La compatibilidad jubilación cuidador dependencia es una duda muy habitual entre quienes ya cobran una pensión y, además, se convierten en cuidadores de un familiar. La buena noticia es que, en la mayoría de casos, sí es compatible — pero hay matices importantes que conviene conocer antes de dar nada por hecho, porque no todas las situaciones se tratan igual.
En qué casos es compatible
Con carácter general, la prestación económica para cuidados en el entorno familiar es compatible con las siguientes situaciones del cuidador:
- Pensión de jubilación ya reconocida, sea ordinaria o anticipada.
- Pensión de viudedad.
- Pensión de invalidez o incapacidad del propio cuidador.
- Actividades de voluntariado o colaboración puntual no remunerada, que no generan incompatibilidad con la prestación.

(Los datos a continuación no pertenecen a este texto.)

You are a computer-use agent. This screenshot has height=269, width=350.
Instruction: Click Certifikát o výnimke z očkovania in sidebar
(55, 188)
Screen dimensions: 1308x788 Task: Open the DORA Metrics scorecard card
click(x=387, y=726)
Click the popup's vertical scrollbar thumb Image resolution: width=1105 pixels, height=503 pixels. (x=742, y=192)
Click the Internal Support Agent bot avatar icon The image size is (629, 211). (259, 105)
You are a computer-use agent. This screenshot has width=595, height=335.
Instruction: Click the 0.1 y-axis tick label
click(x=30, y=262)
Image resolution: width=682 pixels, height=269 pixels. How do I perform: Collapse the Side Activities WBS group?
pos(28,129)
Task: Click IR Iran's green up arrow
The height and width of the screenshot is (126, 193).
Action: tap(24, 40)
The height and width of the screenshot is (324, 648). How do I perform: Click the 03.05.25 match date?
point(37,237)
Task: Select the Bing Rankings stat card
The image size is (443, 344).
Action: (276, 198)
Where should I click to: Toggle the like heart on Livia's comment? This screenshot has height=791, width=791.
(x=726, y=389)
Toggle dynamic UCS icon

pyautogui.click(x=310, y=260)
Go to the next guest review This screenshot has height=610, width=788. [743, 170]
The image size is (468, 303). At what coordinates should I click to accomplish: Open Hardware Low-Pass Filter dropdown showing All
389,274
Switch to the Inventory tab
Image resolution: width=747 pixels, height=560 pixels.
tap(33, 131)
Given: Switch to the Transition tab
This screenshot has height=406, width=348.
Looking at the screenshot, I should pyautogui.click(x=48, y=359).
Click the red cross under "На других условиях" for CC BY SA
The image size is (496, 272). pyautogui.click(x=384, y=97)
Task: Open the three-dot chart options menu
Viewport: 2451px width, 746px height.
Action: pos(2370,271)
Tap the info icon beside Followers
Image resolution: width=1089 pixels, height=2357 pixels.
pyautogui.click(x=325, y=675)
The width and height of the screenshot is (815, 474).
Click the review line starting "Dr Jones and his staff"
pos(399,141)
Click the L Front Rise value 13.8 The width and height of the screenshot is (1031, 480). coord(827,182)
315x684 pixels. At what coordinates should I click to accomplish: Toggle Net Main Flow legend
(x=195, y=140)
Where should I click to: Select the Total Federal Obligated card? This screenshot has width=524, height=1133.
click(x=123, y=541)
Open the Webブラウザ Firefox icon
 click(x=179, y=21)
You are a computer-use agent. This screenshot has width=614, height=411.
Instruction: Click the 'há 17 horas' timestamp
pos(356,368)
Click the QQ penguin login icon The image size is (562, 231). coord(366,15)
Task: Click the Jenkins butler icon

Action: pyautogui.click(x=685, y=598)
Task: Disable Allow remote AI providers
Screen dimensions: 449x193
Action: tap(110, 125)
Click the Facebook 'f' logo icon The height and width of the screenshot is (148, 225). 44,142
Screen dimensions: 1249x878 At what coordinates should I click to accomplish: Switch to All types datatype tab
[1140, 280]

- Empleos de duración inferior a 30 días naturales al año, o actividades laborales que no superen determinado umbral de ingresos.
Esto significa que una persona jubilada puede perfectamente ser reconocida como cuidadora no profesional de un familiar y seguir cobrando su pensión sin problema, además de acceder a la prestación correspondiente por el cuidado.
En qué casos no lo es
La incompatibilidad aparece, sobre todo, cuando se trata de actividad laboral activa, no de pensiones ya reconocidas. En concreto, la prestación por cuidador familiar es incompatible con:
- El desarrollo de una actividad laboral, por cuenta ajena o propia, que supere el 75% del Salario Mínimo Interprofesional (SMI) anual en ingresos.
- Otras prestaciones de la Seguridad Social reconocidas por el mismo concepto de cuidado.
- Prestaciones similares concedidas por otras administraciones públicas para la misma finalidad.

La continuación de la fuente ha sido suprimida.